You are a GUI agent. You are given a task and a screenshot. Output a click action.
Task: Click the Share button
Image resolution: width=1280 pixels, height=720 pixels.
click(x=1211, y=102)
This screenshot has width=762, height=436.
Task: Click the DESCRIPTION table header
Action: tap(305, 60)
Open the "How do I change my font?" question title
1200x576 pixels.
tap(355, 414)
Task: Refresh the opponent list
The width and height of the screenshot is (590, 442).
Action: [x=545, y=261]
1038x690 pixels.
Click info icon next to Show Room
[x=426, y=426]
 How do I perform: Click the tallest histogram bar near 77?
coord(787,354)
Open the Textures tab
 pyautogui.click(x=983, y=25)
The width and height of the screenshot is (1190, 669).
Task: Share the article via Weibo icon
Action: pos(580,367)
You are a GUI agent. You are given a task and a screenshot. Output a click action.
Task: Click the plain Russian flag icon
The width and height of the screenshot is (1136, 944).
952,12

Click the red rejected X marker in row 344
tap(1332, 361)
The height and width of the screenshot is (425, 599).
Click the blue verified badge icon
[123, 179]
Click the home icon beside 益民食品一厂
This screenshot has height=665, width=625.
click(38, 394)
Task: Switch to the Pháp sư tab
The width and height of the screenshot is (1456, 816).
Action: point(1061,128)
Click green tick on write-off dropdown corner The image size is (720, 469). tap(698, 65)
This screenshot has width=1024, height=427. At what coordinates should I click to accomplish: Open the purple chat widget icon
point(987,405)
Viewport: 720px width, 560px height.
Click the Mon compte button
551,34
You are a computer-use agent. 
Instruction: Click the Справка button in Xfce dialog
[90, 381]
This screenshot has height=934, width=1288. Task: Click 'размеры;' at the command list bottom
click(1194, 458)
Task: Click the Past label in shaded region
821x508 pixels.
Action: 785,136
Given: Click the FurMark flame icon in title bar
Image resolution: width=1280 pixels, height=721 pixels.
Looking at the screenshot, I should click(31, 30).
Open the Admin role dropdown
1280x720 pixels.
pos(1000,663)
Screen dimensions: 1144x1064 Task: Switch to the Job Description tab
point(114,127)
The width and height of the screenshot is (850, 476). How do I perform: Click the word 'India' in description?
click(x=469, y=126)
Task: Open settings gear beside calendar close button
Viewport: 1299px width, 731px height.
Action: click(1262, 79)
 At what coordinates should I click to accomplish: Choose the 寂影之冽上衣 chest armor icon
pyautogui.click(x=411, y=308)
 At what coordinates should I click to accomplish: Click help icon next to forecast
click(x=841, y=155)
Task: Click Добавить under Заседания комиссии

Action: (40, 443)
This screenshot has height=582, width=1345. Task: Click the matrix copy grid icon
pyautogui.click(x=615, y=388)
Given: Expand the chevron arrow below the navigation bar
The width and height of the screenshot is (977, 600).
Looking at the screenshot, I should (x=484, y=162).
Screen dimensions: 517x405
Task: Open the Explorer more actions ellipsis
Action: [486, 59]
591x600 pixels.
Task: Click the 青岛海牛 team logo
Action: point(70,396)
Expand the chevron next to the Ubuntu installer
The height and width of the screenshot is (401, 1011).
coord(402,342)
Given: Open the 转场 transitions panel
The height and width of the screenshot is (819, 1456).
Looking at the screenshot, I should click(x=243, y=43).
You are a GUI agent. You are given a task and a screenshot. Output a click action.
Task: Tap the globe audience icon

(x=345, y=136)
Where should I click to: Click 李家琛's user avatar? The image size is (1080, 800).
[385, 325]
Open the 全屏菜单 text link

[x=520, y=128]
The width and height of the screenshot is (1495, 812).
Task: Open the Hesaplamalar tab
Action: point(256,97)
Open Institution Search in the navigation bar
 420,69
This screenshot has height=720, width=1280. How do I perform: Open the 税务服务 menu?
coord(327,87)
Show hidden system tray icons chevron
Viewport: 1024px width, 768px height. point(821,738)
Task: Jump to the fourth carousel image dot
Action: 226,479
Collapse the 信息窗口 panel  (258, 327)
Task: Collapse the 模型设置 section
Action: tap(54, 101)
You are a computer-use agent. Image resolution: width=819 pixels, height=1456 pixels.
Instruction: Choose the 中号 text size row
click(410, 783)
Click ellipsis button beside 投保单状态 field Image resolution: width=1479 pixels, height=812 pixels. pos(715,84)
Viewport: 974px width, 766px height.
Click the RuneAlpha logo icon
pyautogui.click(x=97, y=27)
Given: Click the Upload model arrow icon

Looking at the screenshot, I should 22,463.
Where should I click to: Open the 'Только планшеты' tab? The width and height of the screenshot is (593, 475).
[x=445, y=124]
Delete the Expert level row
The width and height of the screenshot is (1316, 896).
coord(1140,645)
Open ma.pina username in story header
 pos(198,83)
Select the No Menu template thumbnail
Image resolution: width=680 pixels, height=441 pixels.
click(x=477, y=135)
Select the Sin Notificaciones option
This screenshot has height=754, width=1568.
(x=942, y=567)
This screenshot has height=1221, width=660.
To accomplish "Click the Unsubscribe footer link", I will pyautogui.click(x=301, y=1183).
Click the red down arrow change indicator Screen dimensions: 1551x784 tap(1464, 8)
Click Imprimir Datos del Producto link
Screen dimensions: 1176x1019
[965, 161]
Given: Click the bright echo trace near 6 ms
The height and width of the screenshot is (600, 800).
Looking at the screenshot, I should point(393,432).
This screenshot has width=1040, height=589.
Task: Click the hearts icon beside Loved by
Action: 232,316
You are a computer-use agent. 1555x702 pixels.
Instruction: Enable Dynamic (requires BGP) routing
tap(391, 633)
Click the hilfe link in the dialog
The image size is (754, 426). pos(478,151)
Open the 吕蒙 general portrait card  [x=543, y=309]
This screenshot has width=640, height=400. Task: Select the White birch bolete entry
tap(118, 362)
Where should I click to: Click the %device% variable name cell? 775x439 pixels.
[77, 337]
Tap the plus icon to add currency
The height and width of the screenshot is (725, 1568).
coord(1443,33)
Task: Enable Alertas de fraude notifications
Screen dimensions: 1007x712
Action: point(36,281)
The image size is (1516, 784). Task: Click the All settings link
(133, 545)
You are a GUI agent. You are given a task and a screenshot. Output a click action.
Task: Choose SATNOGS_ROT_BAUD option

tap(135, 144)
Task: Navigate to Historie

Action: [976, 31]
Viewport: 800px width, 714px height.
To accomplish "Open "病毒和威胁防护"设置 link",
+--
§ **YOUR OBJECTIVE**
Your task is to restate, word for word, the line with "You are a computer-use agent. 1555x702" and all lines after it, ending with the last line of the data.

§ **EXERCISE ANSWER**
You are a computer-use agent. 1555x702 pixels.
Instruction: Enable Dynamic (requires BGP) routing
tap(391, 633)
Click the hilfe link in the dialog
The image size is (754, 426). pos(478,151)
Open the 吕蒙 general portrait card  [x=543, y=309]
This screenshot has width=640, height=400. Task: Select the White birch bolete entry
tap(118, 362)
Where should I click to: Click the %device% variable name cell? 775x439 pixels.
[77, 337]
Tap the plus icon to add currency
The height and width of the screenshot is (725, 1568).
coord(1443,33)
Task: Enable Alertas de fraude notifications
Screen dimensions: 1007x712
Action: point(36,281)
The image size is (1516, 784). Task: Click the All settings link
(133, 545)
You are a GUI agent. You are given a task and a screenshot. Output a click action.
Task: Choose SATNOGS_ROT_BAUD option

tap(135, 144)
Task: Navigate to Historie

Action: [976, 31]
Viewport: 800px width, 714px height.
To accomplish "Open "病毒和威胁防护"设置 link",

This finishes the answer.